I conduct beer and wine dinners at home all the time. It's a piece of cake, really: Pull out the leftover macaroni and cheese (spaghetti and meatballs for you uptown folks), douse the pile with cracked pepper and crack open whatever's left from the last round of beer or wine.

Waste not, want not.

But I don't ask anyone to pay $60 to $70 for these meals; I don't ask anyone to endure them at all.

The Hotel Captain Cook does, so putting on a mead dinner presents a different set of challenges for the staff. For one thing, people expect a little more than some grub and something to wash it down; for another, die-hard Cook customers have to get over the fear of fermented honey beverages shaped by experiences with nasty concoctions made by coldhearted commercial outfits or distant relatives.

So in the name of good journalism, I imbedded myself at the Captain Cook two Mondays in a row to find out how they do it. Oh, the hardship!

Keith Saunders, a food and beverage guy at the Cook, heard about local Celestial Meads a few months ago and jumped at the chance to get its products at the Cook.

Doing a mead dinner made sense, so he secured bottles of every mead in stock from Celestial's owner, Michael Kiker, then sat down with Katrina Mazack, the assistant food and beverage manager for the Cook, to pare the selections down to six.

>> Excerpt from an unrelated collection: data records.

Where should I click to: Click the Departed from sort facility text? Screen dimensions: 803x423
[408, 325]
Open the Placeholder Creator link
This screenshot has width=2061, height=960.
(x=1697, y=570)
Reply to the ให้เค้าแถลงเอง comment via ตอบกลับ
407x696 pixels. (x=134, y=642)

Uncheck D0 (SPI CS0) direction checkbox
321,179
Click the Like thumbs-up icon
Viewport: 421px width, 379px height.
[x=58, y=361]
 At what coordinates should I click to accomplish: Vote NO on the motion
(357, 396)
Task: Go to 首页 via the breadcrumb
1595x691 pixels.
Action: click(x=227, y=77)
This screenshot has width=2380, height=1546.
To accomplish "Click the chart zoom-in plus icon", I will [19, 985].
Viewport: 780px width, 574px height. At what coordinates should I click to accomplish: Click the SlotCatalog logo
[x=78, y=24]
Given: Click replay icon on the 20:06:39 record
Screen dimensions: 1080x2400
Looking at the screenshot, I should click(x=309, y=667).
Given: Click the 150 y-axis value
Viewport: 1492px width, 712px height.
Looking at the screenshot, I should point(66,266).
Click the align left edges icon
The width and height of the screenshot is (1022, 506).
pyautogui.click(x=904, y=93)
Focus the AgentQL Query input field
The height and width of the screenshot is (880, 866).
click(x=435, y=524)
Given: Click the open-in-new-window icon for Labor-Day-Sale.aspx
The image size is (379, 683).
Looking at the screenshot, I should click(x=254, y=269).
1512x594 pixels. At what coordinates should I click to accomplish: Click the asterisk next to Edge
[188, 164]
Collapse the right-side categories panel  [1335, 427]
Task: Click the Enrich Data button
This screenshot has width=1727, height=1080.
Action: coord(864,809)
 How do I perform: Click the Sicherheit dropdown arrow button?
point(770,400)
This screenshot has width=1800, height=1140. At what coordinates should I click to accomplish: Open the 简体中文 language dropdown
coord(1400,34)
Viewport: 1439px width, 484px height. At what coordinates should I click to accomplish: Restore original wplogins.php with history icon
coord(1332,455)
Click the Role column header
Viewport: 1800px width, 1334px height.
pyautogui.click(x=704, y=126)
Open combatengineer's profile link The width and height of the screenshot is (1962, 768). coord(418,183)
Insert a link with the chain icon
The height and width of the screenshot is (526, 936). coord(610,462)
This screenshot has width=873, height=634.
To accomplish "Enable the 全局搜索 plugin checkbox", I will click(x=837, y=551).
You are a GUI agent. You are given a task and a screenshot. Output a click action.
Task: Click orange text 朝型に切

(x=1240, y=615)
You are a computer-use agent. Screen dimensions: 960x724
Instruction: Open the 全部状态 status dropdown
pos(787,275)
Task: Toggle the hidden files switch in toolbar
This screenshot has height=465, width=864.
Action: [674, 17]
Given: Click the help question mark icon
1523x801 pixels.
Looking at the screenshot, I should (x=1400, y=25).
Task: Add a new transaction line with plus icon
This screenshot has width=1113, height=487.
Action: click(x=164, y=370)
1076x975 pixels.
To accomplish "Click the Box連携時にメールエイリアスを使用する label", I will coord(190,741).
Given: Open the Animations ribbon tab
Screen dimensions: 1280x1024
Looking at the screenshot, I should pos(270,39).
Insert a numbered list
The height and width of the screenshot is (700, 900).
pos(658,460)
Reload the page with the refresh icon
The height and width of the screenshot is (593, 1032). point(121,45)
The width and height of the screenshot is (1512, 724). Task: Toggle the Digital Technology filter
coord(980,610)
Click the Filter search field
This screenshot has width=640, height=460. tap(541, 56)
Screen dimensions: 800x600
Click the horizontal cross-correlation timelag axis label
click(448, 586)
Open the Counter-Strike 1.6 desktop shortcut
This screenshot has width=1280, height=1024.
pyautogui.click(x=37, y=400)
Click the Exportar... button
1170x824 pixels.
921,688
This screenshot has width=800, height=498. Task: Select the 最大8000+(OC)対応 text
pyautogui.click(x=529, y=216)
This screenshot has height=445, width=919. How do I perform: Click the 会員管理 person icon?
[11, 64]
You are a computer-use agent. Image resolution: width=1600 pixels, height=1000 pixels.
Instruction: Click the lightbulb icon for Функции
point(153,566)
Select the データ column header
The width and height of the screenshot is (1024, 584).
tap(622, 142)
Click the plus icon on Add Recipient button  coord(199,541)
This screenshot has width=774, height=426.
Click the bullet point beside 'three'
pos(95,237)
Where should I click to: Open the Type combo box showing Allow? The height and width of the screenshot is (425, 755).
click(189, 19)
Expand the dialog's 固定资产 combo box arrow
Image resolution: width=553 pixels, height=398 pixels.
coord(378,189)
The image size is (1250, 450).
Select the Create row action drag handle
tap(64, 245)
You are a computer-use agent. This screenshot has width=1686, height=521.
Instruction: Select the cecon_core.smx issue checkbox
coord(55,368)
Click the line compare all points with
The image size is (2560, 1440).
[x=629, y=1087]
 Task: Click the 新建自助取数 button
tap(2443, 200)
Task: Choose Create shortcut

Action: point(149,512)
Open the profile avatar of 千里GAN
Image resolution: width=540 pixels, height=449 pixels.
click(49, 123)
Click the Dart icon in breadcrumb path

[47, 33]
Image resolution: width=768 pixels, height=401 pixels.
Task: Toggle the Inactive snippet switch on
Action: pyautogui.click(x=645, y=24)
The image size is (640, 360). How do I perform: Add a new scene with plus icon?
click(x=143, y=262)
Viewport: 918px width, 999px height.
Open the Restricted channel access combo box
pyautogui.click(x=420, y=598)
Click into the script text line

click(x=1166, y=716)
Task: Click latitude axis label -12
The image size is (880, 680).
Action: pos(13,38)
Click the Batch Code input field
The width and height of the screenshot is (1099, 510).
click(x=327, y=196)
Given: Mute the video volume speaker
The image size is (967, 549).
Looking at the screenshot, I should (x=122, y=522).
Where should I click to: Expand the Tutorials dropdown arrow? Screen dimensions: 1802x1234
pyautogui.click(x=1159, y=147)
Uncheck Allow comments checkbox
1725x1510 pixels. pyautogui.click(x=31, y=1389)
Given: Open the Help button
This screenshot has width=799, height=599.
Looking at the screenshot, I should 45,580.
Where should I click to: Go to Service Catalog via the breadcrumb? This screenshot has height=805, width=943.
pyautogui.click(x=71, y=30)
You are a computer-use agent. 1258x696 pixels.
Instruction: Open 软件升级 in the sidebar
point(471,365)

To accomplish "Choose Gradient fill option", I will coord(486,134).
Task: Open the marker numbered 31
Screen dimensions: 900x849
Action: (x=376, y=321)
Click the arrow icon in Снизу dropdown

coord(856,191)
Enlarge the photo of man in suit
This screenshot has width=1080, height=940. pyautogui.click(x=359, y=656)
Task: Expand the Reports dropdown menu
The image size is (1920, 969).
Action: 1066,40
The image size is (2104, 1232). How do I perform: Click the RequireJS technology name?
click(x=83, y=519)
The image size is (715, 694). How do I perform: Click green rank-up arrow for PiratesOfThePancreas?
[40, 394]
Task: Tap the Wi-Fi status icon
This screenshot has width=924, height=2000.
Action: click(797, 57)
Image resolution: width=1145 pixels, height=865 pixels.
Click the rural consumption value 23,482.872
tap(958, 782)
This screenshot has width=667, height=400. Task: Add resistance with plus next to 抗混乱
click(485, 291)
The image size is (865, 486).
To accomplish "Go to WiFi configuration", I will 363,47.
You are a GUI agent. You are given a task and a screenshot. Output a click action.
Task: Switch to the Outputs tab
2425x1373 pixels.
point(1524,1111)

"First we decide what to pour, and the chef then tastes them and comes up with dishes to go with them," Saunders said. "We make some suggestions, and he goes from there."

This time, Saunders and Mazack tried the mead with various cheeses and sourdough bread and came up with six picks, jotting notes about how each tastes with smoky cheese, soft cheese, sour bread, etc.

Reth Leones, the chef de cuisine, read the notes and tasted the meads before coming up with a dish for each variety. He has been doing these food pairings for a year and a half but finds each one challenging in its own way. This time, the general sweetness of most meads made it important for him to seek out contrasts or compatibility to distinguish the flavors.

For the Sweet Tupelo Honey Mead, Leones roused up a gorgonzola and tomato pastry with chutney and balsamic syrup, engaging the mead with a tangy, savory contrast that won raves at the table.

The Sourwood Honey Mead presented the most difficult problem because of its earthy, grassy, woodsy characteristics, so Leones decided to complement its flavors with a cream of wild mushroom soup. The pairing works, but Leones gets stressed before each event.

"Whenever I do this, I'm really nervous that people might not like it," he said.

Yet people always love Leones' food, Mazack said.

"We have regular guests who come to all of these things, and they say the meals are only getting better and better."

In the end, she made a few suggestions, mostly about portion control and ingredient costs. He and she work with a budget. This time, it's a little tighter since she priced the meal a bit lower than most wine dinners, mostly because people don't know a lot about meads.

But these meads aren't cheap, and neither is the food. (The mead dinner on April 24 will cost patrons $60.) But a dish can make the difference between an ordinary mead experience and a memorable one.

So, yes, I've tried recipes for five-cheese macaroni with scallions, but my kids reject them wholeheartedly. I'll stick to my low-labor, highly cheesy meals and leave the sublime ones to real chefs like Leones.

And, honestly, sometimes I'm happy just washing it down.